A therapist might say: “I mainly work through exercise and movement coaching, but I will adapt the plan to your symptoms and goals.”

Or: “I use hands-on techniques where appropriate, alongside advice, education, and exercises to help you return to what matters.”

This transparency helps patients make informed choices. It also gives patient preference a legitimate role. Some patients value the calming or reassuring effects of manual therapy. Others prefer the independence of exercise-based care. Some want clear education, confidence-building, or a combination.

When options are safe, plausible, and evidence-informed, these preferences are part of good person-centred care.

Guardrails: Pluralism Is Not “Anything Goes”
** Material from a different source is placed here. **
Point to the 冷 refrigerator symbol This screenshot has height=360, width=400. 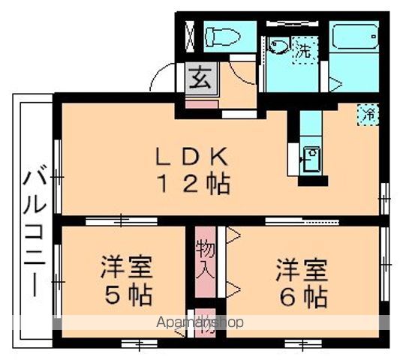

Treatment pluralism must remain bounded by evidence, safety, plausibility, and honesty. Interventions should have reasonable support for modest benefit, acceptable risk, and clinical relevance.

Therapists should avoid exaggerated claims, outdated explanations, dependency-based models, and narratives that make patients fragile or fearful. Manual therapy does not need to be justified by claims about “putting joints back in place.” Exercise does not need to be oversold as a universal cure. Education should not become dismissive reassurance. Psychological approaches should not imply that pain is “all in the mind.”

Pluralism requires both openness and discipline. It allows different routes to recovery, but not careless reasoning.

Conclusion

The search for one best treatment for all musculoskeletal pain is unrealistic. Decades of research suggest that several interventions can help, their average effects are often modest and similar, and they may work through overlapping mechanisms.

At the same time, individual responses vary widely. Until we can predict treatment response with much greater precision, therapists need a practical philosophy that accepts uncertainty without abandoning evidence.

Treatment pluralism provides that philosophy. It recognises multiple valid pathways to recovery within clear professional and scientific boundaries. It supports clinician expertise, patient preference, and honest communication. Most importantly, it shifts MSK care away from professional turf wars and back toward the person seeking help.

For therapists, the message is simple: we do not need to prove that one modality is always best. We need to reason well, communicate clearly, stay within evidence-informed boundaries, and help each patient find a credible path forward.